Homenaje a la familia de ovejeros de Casa Fuerte (Adeje)

Los Ovejeros de Casa Fuerte

Teresme era otro mundo. Era como si fuese otro pueblo, tan alegre. Las tardes de Teresme son como un eco que se quedó a vivir en mi cabeza. Es un recuerdo que me emociona y trae las voces de la Familia León, toda esa chiquillería brincando sobre los morros, trepando a los árboles. Qué grande parecían las eras cuando dábamos vueltas y vueltas, como lo hacían las mulas en verano.

Ir a Teresme era la salvación. Allí no madrugabas para virar el ganado, porque siempre había alguien mayor, como Francisco o como Padre, que se levantaba temprano y te hacía el trabajo. Era como una familia grande y a los niños todavía se nos dejaba jugar, jugar y sobre todo dormir. Por lo menos hasta las ocho ¡qué gozada!

Por la Boca el Paso ya no se podía correr, a veces jadeabas tanto que tenías que pararte y dejar que el ganado te pasara delante, porque la cuesta se hacía interminable. Valió la pena. Desde lo alto, y al final de la isla, se ve otra, se ven dos, a veces tres. Incluso, dice Andrea que por allí hay otra, San Borondón. Ella jura y perjura que la ha visto, pero yo no. Los jóvenes, y Fino y Manuel dicen que tampoco. Dicen que eso son cuentos. La inventaron los cabreros de Aponte cuando se echaban a la cumbre durante semanas. La soledad agudiza la imaginación.

Desde la Boca el Paso sí me siento libre. El Barranco del Infierno parece más hondo, más misterioso y El Pinque casi ni se ve.
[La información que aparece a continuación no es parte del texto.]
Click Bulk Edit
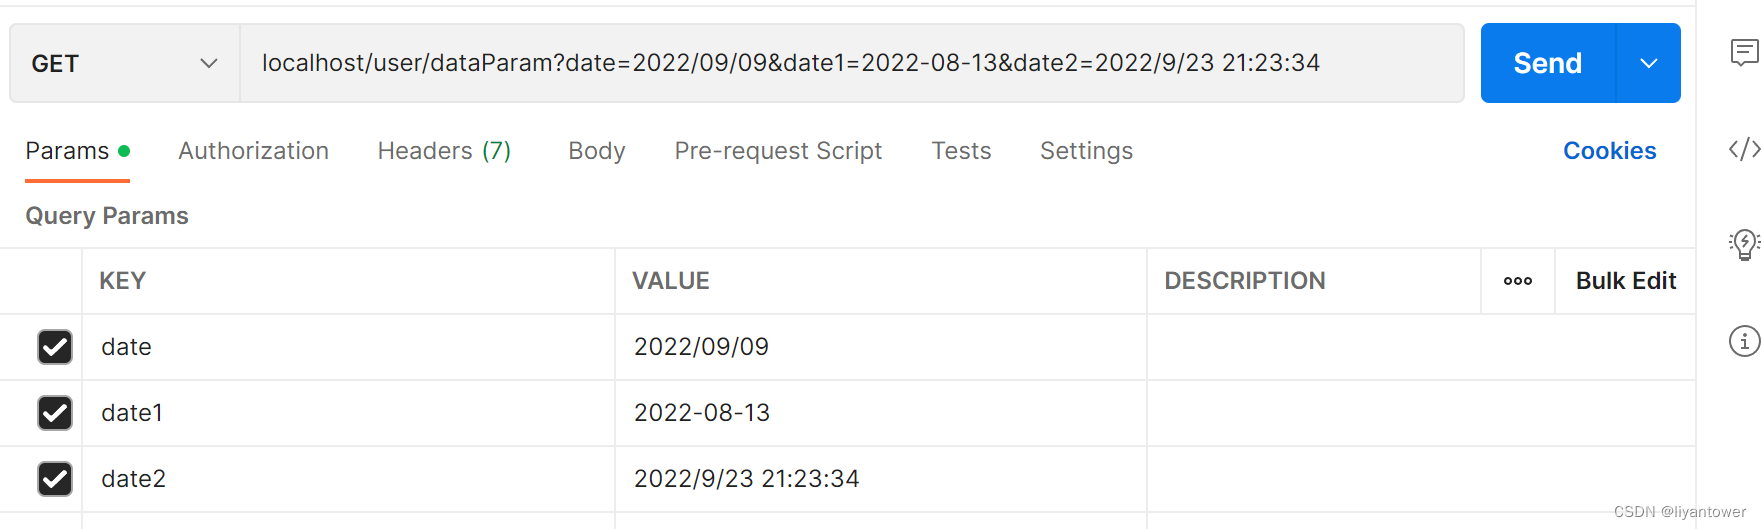The height and width of the screenshot is (529, 1762). [x=1626, y=281]
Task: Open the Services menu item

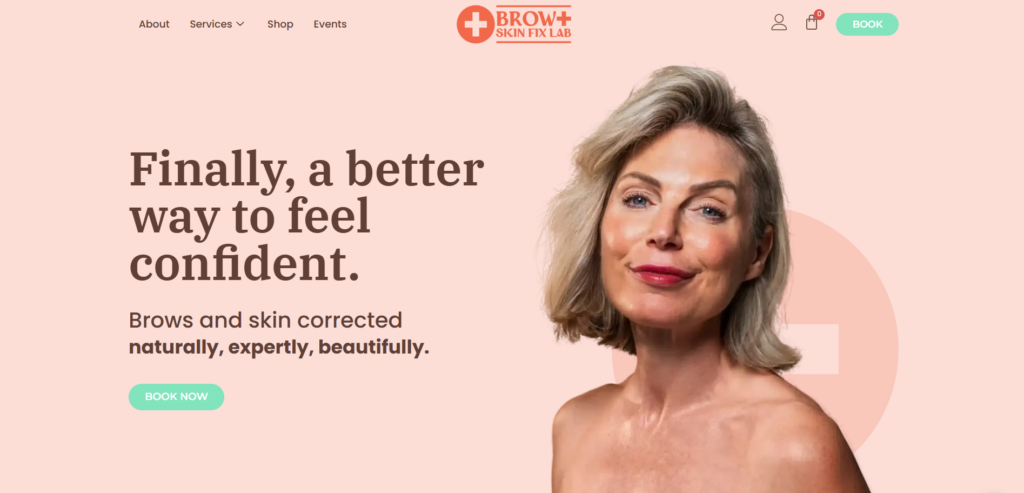Action: (211, 24)
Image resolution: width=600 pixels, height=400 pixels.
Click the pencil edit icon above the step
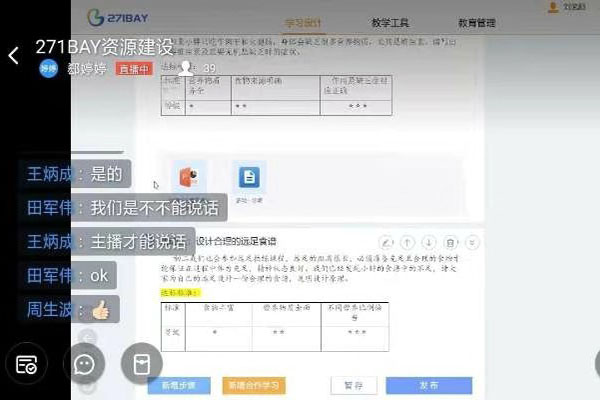point(385,242)
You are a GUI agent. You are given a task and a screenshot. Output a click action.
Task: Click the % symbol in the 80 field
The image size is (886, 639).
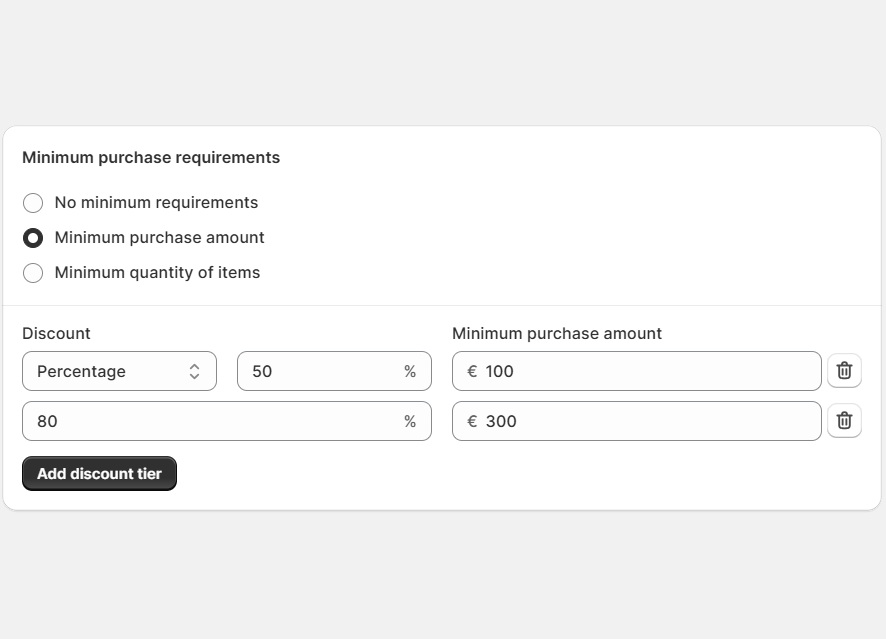pyautogui.click(x=410, y=421)
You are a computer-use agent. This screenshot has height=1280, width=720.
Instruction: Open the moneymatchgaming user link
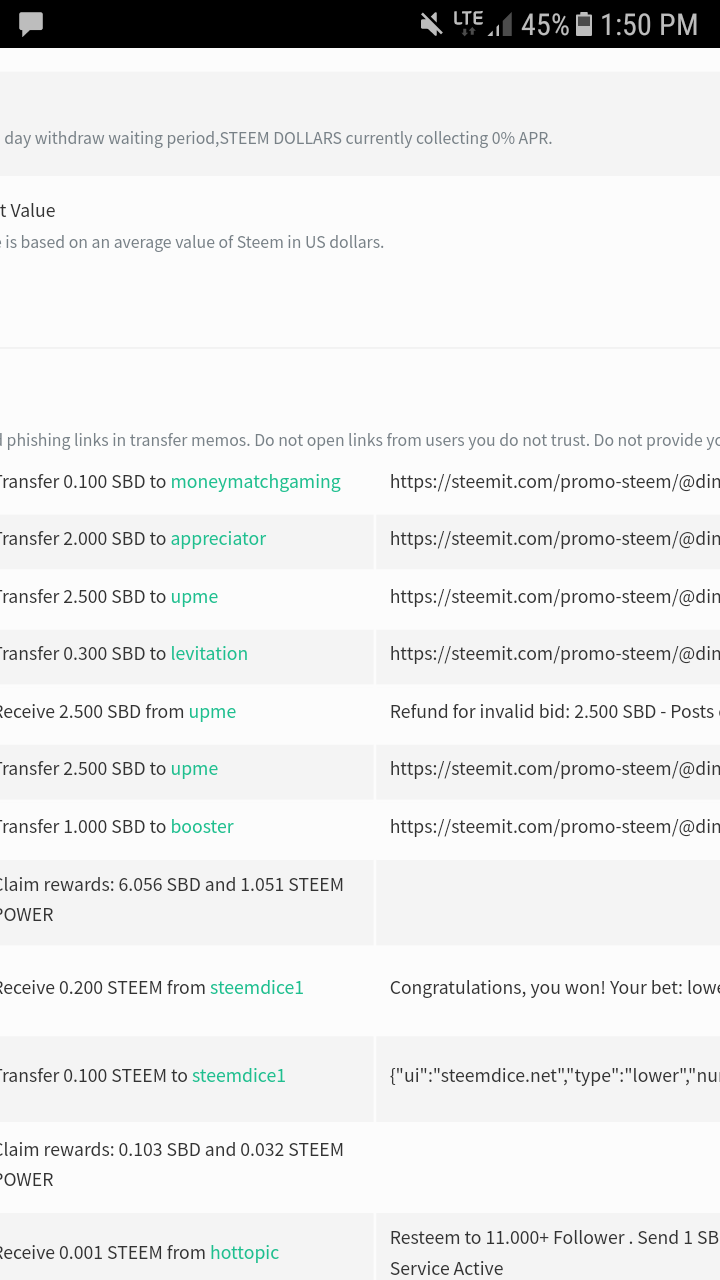[x=255, y=482]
Yo prefiero la cumbre, aunque durmieses sobre la laja, como decía Gregorio, porque tu oreja, cuando se acostumbra al frío de la pinocha, te trae el sonido del corazón de la tierra. Cuando estalló el volcán en Los Baldíos del Valle, su respiro sonaba en El Bucio, decía Miguel.

Pero lo que más me vuelve al magín es mi octavo cumpleaños, dos inviernos atrás. La cara de Madre tenía una mezcla rara, de alegría y tristeza, creo que sé por qué, pero para mí el fisquito de requesón que me tocó me pareció el más maravilloso manjar. Todavía guardo las ocho gamonas secas que Juliana colocó sobre el tarro grande de requesón con el que celebramos tan gran acontecimiento. Fue el primero y el único que me celebraron. Por eso ya no quiero cumplir más.

Apenas recuerdo mi infancia con las ovejas se me abre la llaga. Cómo se me iban los ojos al quesito tierno con trocitos de joyas del mar por los dos lados, como decía Carmen. Todos los días Antonio y Pedro cargaban los quesos en la mula para llevárselos al amo. Yo me imaginaba a los niños de la casa del amo comiéndose aquellas lonchas más anchas que un dedo. Seguramente lo mezclaban con miel. Qué ingrato me parecía estar todo el día cuidando el ganado para luego no poder probarlo.

¡Ya no lloro más! Casi se me secaron los ojos con tanto desconsuelo, descalzo por esos andenes siguiendo a las ovejas.

Mejor me voy con mi magín hasta Teresme a jugar con los chicos en la era o a “voltiar” volando entre las camas de pinillo.